Serial sex attacker John Worboys has reportedly been moved back to a prison in West Yorkshire amid a legal challenge against the Parole Board`s decision to release him. The 60-year-old – dubbed the ‘black cab rapist’ – has been transferred to HMP Wakefield from HMP Belmarsh in south-east London. It comes after the Prison Service sparked outrage when he was moved to the city where he committed his crimes. Lawyers were granted a stay of release last week after the Parole Board announced the sex offender – convicted of 19 offences but suspected of carrying out more than 100 – was to be freed less than nine years into an indefinite sentence.
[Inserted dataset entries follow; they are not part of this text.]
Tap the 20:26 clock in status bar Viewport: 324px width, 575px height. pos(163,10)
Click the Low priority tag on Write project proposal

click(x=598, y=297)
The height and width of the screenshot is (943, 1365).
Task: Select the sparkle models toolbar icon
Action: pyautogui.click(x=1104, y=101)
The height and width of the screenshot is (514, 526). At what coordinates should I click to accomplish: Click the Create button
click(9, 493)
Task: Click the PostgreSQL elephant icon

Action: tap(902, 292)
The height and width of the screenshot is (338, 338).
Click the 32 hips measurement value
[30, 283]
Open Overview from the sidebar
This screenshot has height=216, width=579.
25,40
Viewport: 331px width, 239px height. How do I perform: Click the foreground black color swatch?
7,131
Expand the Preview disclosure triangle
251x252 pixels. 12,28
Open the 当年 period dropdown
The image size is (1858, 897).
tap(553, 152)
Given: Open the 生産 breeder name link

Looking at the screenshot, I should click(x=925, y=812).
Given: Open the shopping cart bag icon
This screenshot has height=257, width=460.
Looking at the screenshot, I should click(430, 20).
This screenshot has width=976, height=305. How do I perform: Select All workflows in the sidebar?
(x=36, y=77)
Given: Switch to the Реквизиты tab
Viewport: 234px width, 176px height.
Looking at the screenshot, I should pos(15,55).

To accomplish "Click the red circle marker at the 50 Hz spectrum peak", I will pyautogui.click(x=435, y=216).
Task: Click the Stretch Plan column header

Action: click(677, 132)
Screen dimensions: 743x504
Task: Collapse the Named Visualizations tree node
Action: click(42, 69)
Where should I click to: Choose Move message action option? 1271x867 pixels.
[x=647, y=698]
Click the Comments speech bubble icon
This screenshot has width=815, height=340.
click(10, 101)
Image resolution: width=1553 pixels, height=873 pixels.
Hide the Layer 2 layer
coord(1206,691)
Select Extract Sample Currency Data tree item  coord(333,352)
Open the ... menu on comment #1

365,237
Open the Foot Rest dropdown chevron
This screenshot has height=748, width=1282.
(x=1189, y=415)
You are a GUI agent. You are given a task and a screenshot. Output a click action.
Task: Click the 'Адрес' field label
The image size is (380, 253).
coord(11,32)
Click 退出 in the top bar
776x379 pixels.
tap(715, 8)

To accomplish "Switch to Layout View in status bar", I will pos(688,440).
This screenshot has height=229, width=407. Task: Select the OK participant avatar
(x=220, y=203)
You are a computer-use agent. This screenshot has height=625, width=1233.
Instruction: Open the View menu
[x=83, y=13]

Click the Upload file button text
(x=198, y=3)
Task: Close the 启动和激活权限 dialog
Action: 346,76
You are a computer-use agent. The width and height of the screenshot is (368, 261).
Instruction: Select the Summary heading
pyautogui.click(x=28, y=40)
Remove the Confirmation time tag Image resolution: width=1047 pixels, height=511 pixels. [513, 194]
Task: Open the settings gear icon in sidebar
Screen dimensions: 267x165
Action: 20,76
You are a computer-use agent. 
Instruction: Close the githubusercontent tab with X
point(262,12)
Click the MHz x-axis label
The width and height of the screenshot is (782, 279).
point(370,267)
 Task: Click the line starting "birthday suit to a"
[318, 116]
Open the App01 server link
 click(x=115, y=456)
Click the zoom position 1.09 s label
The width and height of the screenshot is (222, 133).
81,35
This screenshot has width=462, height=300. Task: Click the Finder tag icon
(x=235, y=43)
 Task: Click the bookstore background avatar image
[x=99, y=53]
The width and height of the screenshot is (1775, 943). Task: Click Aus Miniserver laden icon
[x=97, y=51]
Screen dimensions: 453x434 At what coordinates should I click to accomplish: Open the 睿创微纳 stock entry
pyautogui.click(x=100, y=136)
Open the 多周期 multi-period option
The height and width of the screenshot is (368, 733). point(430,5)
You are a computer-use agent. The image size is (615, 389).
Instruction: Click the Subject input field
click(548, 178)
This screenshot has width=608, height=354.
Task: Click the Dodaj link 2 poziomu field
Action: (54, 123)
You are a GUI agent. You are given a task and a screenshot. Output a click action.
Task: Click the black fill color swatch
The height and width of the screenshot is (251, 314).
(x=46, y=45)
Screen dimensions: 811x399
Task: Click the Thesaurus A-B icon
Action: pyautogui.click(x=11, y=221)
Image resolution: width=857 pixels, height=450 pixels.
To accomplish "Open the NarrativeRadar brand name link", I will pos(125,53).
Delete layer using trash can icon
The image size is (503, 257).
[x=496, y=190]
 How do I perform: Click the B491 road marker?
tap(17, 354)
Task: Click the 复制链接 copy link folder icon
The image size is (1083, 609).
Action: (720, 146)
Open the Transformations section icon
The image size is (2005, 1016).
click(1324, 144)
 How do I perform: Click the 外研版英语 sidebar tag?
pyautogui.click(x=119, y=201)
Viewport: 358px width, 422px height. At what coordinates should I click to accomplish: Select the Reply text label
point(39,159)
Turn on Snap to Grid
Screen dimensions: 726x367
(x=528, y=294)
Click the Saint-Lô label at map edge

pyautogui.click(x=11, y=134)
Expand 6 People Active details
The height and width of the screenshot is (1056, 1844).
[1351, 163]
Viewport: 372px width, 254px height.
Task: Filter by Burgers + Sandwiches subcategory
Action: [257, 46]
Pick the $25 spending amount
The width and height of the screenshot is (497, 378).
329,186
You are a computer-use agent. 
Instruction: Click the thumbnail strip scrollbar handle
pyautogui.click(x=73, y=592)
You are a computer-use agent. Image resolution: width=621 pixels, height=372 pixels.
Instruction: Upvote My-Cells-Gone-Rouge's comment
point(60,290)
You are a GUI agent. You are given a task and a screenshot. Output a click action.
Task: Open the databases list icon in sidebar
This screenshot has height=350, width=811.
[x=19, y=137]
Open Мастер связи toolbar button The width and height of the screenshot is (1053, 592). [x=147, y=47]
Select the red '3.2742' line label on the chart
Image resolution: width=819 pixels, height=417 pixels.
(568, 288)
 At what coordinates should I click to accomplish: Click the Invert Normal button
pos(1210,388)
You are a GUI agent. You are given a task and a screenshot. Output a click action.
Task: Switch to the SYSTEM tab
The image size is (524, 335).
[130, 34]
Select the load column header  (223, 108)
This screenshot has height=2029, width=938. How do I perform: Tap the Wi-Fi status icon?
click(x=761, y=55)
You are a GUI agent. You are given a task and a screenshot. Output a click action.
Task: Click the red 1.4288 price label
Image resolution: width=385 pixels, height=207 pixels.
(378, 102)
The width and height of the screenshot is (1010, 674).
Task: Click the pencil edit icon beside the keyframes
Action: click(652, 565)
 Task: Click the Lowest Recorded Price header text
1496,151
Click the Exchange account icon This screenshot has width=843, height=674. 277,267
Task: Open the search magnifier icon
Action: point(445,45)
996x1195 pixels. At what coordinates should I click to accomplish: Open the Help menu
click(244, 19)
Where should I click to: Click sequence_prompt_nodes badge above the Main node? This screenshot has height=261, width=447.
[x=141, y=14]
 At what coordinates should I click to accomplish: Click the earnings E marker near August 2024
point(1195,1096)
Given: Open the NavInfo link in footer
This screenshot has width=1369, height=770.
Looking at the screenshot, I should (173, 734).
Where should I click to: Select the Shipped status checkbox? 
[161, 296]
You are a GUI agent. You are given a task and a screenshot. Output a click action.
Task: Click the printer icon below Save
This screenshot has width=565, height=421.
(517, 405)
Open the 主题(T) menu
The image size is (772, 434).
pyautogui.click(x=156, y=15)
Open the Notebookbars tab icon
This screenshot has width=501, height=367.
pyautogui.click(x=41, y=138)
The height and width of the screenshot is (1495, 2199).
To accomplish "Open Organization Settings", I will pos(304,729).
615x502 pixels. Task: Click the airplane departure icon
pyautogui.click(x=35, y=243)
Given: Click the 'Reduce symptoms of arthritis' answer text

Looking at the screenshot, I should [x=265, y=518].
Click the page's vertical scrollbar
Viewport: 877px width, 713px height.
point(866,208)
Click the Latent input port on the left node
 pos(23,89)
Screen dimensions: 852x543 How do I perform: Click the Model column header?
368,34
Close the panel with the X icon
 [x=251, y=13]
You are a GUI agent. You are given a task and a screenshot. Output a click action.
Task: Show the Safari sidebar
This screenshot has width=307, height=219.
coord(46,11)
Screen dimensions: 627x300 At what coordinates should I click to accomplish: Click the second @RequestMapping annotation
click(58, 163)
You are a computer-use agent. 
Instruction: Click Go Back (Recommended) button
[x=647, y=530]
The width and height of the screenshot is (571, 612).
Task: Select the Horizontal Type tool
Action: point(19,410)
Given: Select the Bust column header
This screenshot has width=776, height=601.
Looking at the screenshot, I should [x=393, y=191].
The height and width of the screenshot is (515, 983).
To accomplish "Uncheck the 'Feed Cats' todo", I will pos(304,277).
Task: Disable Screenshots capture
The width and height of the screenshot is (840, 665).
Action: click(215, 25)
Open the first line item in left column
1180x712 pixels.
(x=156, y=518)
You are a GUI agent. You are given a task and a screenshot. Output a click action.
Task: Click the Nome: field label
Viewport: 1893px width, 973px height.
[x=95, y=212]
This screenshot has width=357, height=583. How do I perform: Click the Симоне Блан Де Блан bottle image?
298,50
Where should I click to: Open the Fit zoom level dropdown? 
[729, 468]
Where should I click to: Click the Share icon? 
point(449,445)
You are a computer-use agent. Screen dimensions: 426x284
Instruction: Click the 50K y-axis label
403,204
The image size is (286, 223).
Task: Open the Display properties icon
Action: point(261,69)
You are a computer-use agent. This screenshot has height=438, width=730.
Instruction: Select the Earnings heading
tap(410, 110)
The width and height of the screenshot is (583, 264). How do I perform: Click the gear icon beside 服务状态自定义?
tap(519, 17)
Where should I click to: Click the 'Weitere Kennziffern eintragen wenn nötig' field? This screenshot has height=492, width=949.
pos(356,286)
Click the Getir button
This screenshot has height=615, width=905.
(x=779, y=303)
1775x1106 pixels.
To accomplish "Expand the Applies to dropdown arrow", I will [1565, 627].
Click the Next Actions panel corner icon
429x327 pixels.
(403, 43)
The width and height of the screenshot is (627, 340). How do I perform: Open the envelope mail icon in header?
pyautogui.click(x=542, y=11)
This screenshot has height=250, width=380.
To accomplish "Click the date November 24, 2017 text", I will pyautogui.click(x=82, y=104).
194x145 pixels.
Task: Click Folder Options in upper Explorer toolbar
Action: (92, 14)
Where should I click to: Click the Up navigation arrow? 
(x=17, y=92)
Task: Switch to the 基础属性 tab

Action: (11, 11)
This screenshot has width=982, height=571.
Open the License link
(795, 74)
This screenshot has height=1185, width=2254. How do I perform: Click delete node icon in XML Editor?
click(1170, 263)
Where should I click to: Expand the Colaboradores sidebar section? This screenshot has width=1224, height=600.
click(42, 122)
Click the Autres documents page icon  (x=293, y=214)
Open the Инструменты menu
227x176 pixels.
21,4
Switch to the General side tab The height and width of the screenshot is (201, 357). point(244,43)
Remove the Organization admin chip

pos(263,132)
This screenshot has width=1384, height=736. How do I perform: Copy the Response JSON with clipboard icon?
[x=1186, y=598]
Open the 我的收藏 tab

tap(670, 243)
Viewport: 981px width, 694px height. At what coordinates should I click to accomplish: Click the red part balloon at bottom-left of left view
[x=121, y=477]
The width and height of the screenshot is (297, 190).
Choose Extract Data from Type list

Worboys’ victims are hoping to secure a full judicial review of the Parole Board’s decision and for the 360-page dossier that informed it to be made public. The release has now been put on hold until an oral permissions hearing is held at the High Court in London on Wednesday (February 7) by Sir Brian Leveson and Mr Justice Garnham. If judges grant permission, they will set a date for a full judicial review hearing. It has also been reported that Worboys’ victims want to see more stringent terms imposed on any release – including being forced to wear an electronic tag. The original release conditions are thought to have allowed him to live in a bail hostel in London, with no tagging. Justice Secretary David Gauke supported the stay of release after previously stating the Government would do all it could to prevent Worboys being freed. However, the Ministry of Justice said it has no intention of challenging the Parole Board’s verdict after taking legal advice. A Parole Board spokesperson said: “The Parole Board is required to ensure all conditions are necessary and proportionate, while protecting the public and victims. “As a party to the parole process, all offenders have the legal right to make representations as to their licence conditions, but the ultimate decision rests with the Parole Board – which will always prioritise public protection.” The Metropolitan Police Service is already actively looking at one fresh allegation against Worboys. A force spokesperson said: “Enquiries by officers from the Child Abuse and Sexual Offences Command are ongoing.”